Major Toxic Cadmium Contamination in China

Officials say spill is under control, total damage still uncertain

A mid-January spill of toxic cadmium in China's Guangxi region continued to spread today, potentially poisoning the water supply of up to 3.7 million people. The spill infected two major rivers in the region, which have now spread cadmium up to 130 km downstream. As of today contamination was still on the rise despite cleanup efforts; however Chinese officials are claiming to have contained the contamination and halted the spread. Chinese environmental authorities had announced a redoubling of efforts and resources this morning.

The source of the spill is still undetermined but evidence points towards six metal companies and a mine.

AP Reports:

The Guangxi Jinhe Mining Co. was reported to be the suspected main cause of the contamination because its waste disposal continually failed to meet government standards despite repeated citations, the newspaper China Business News reported.

According to industry websites, the company, a subsidiary of Guangxi Nonferrous Metals Group, makes zinc ingots and zinc oxide used as white pigment for rubber, cosmetics, medicine, ceramics and glass. Cadmium naturally occurs in zinc ore and is a toxic byproduct of smelting.

The cadmium had polluted a 100 kilometer (60-mile) stretch of the Longjiang River at a level more than five times the official limit of 0.005 milligrams per liter, the official Xinhua News Agency reported Monday.

"It is a critical time right now as downstream drinking water safety is in jeopardy, so we will take every measure possible and optimize our strategies to bring down cadmium concentration levels," it quoted He Xinxing, Hechi's mayor, as saying.

Guardian reports:

Chinese emergency personnel are erecting barrages and pouring hundreds of tonnes of chloride into a river in southern China in a desperate effort to prevent a toxic spill from contaminating the supplies of a major city.

The flow of cadmium - discharged into the Liu River earlier this month - has continued despite three previous containment operations, and now threatens the 3.2 million residents of Liuzhou city in Guangxi province.

Thousands of police, soldiers and fire brigade officers have been mobilised to halt the spill, which has sparked panic buying of bottled water and underscored the environmental cost that China is paying for its rapid economic growth. [...]

The source of the spill is still being investigated, but the possible culprits - six metal companies and a mine - have been temporarily shut down and the authorities say no new toxins are entering the water. [...]

Zhang Jian, the spokesman of the Liuzhou government, told the Guardian the city was able to treat the water safely as long as cadmium levels were within twice the national standard.

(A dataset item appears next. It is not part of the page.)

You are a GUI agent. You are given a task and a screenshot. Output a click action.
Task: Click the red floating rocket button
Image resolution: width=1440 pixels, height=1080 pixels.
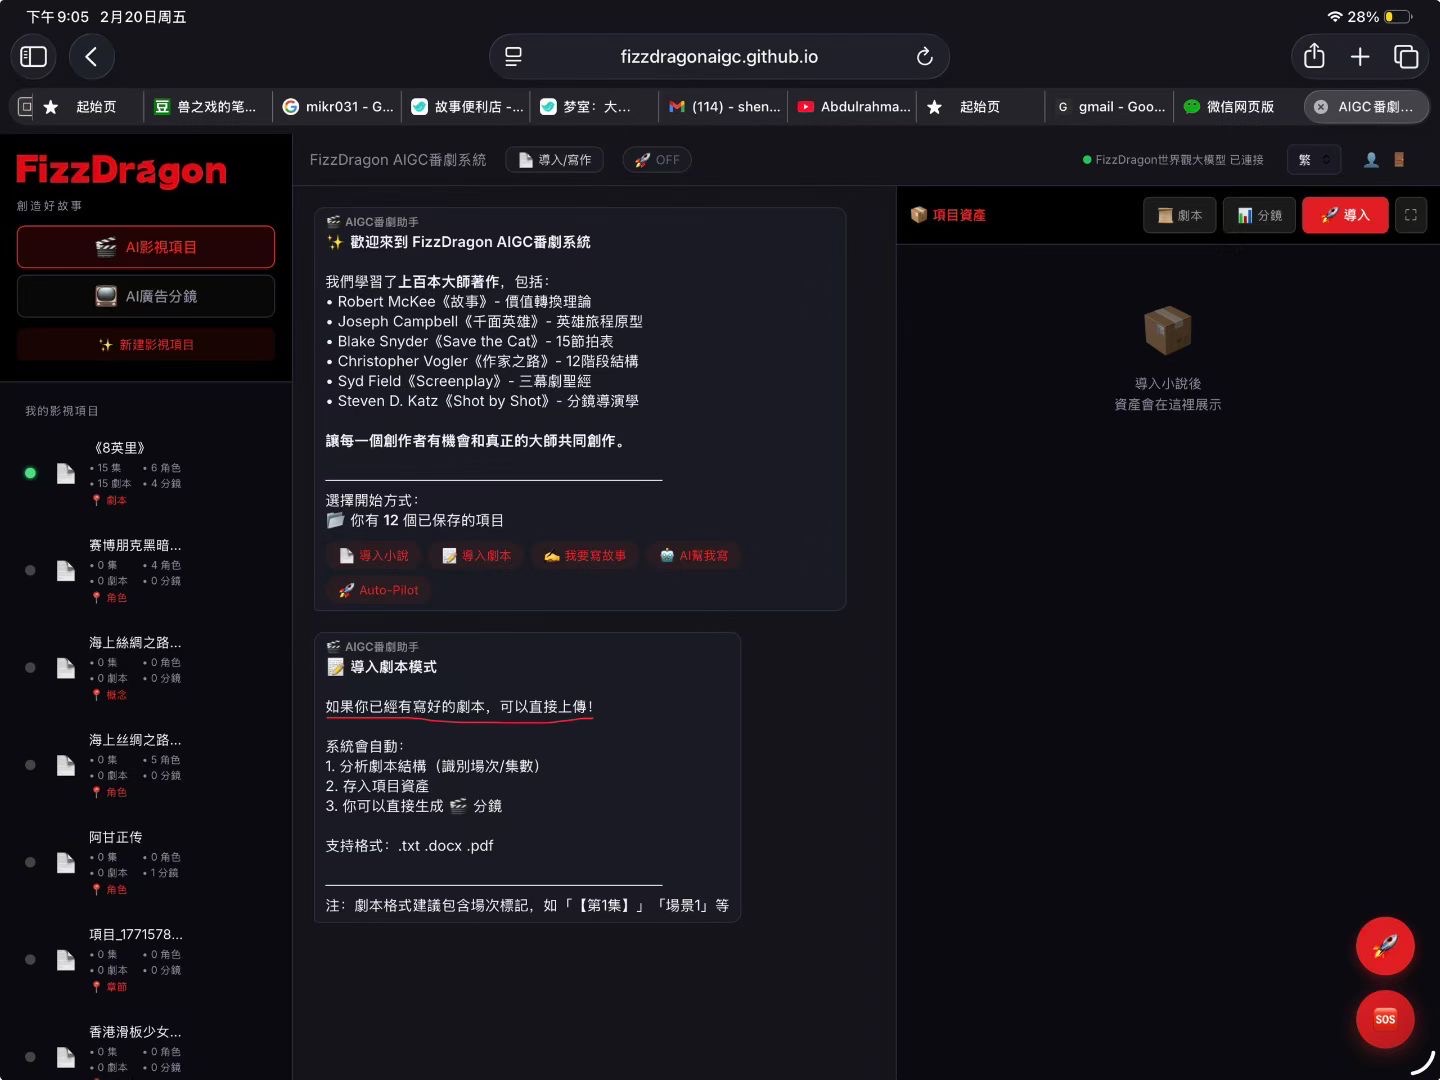click(x=1384, y=945)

If that was not possible, he said the government was prepared to tap substantial underground supplies owned by a nearby railway.

Reuters adds:

Many fish died despite efforts by local fire officials to dissolve the cadmium by pouring hundreds of tonnes of neutralizers into the river, and authorities reported panic buying of bottled water by local residents.

Xinhua said officials blamed the Guangxi Jinhe Mining Co. for the January 15 spill, but it was not clear how long the company had been discharging the chemical into the river or how much had had been released.

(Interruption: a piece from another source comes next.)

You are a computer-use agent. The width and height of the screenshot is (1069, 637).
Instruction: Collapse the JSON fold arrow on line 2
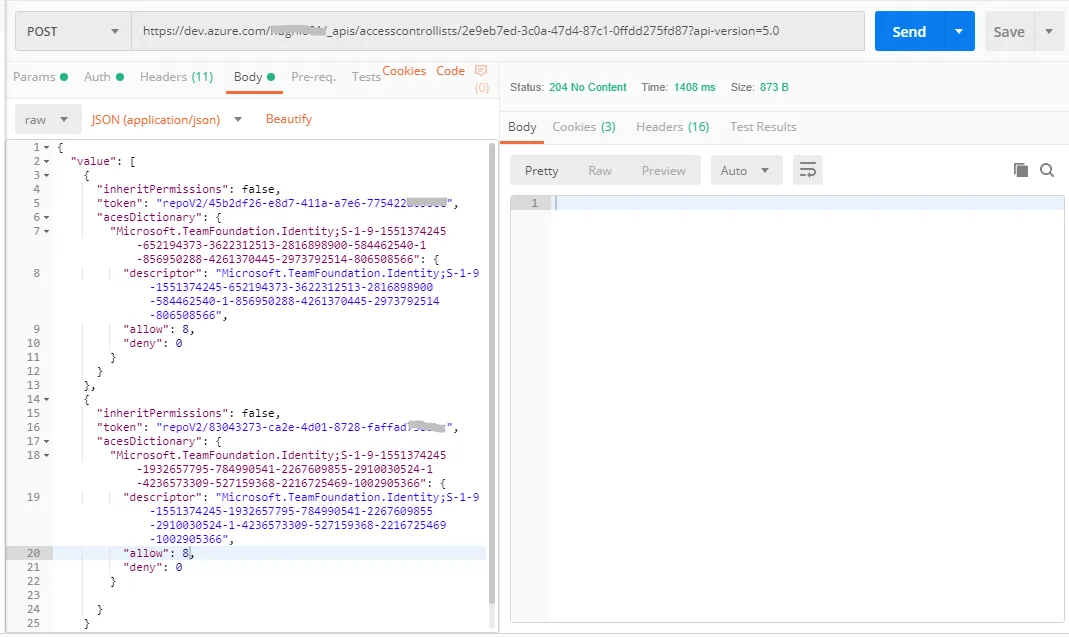tap(47, 161)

As of Friday, elevated levels of cadmium were being detected in Liuzhou, more than 130 km downstream from the plant, according to the report.

EuroNews:

Now the New York Timesis reporting:

Officials in southern China appear to have averted environmental calamity by halting the spread of a toxic metal that had threatened to foul drinking water for tens of millions of people, the state media reported Monday.

Officials said they had successfully diluted the concentration of cadmium, a poisonous component of batteries, that has been coursing down the Longjiang River in the Guangxi Zhuang Autonomous Region.[...]

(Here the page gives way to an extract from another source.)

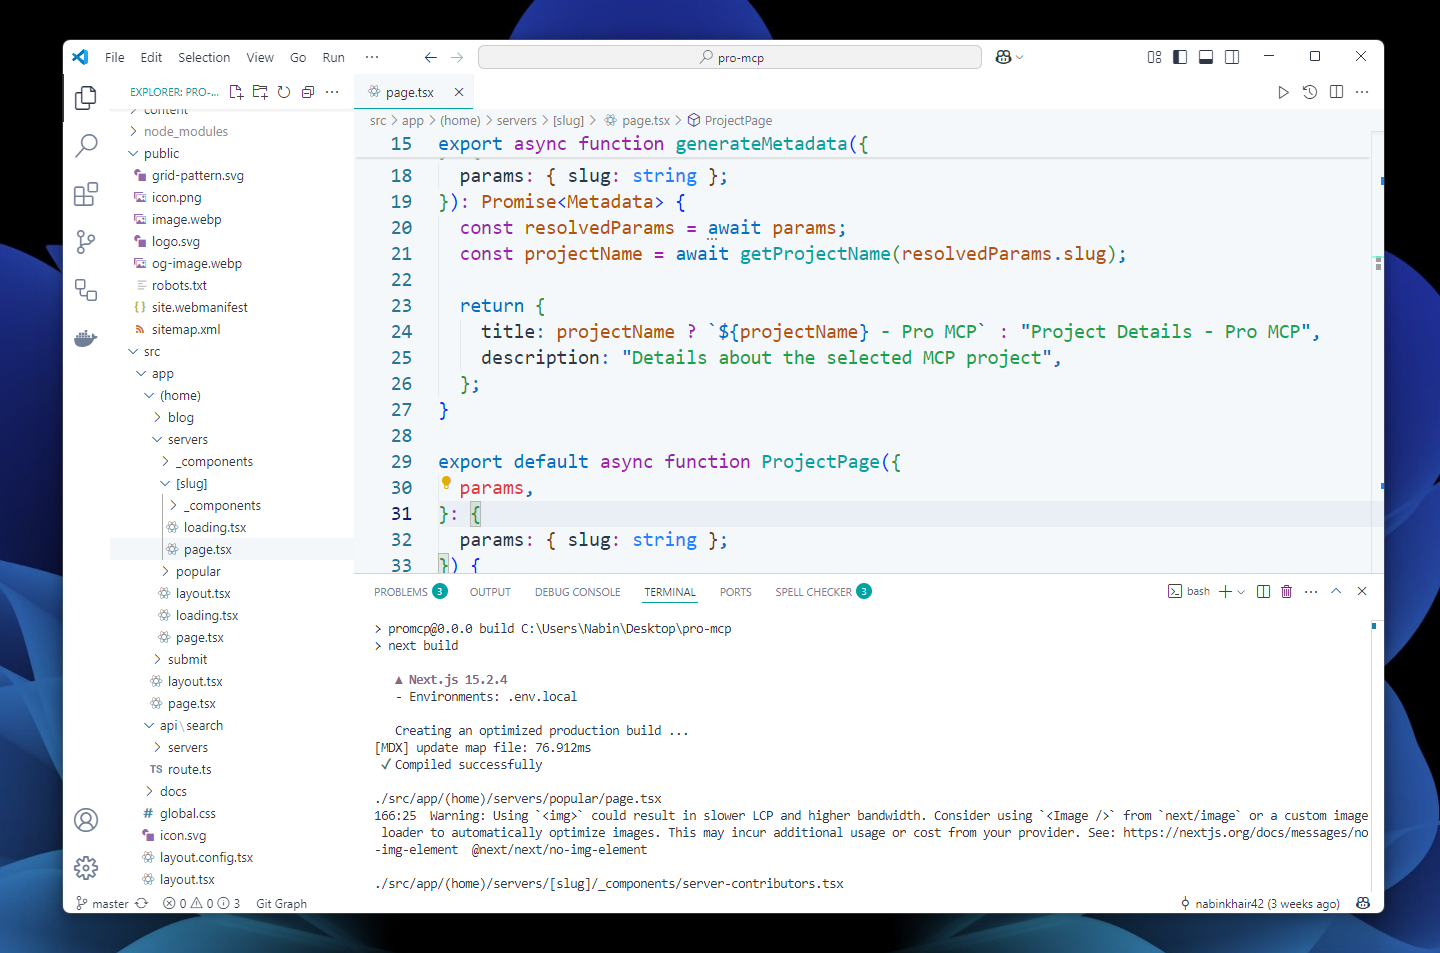Toggle the secondary side bar layout

pyautogui.click(x=1232, y=57)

According to officials in the city of Liuzhou, workers neutralized the cadmium contamination over the weekend by dumping tons of other chemicals into the river. The chemicals, polyaluminum chloride and sodium hydroxide, are supposed to bind with the cadmium and then settle to the river bottom. City officials said they would later dredge the river sediment.

Despite what appears to have been a disaster avoided, the episode highlighted China's continuing struggle against contamination of its waterways. The Ministry of Environmental Protection has acknowledged that half the nation's rivers and lakes are unfit for human contact, and news media reports of chemical and oil spills are commonplace here.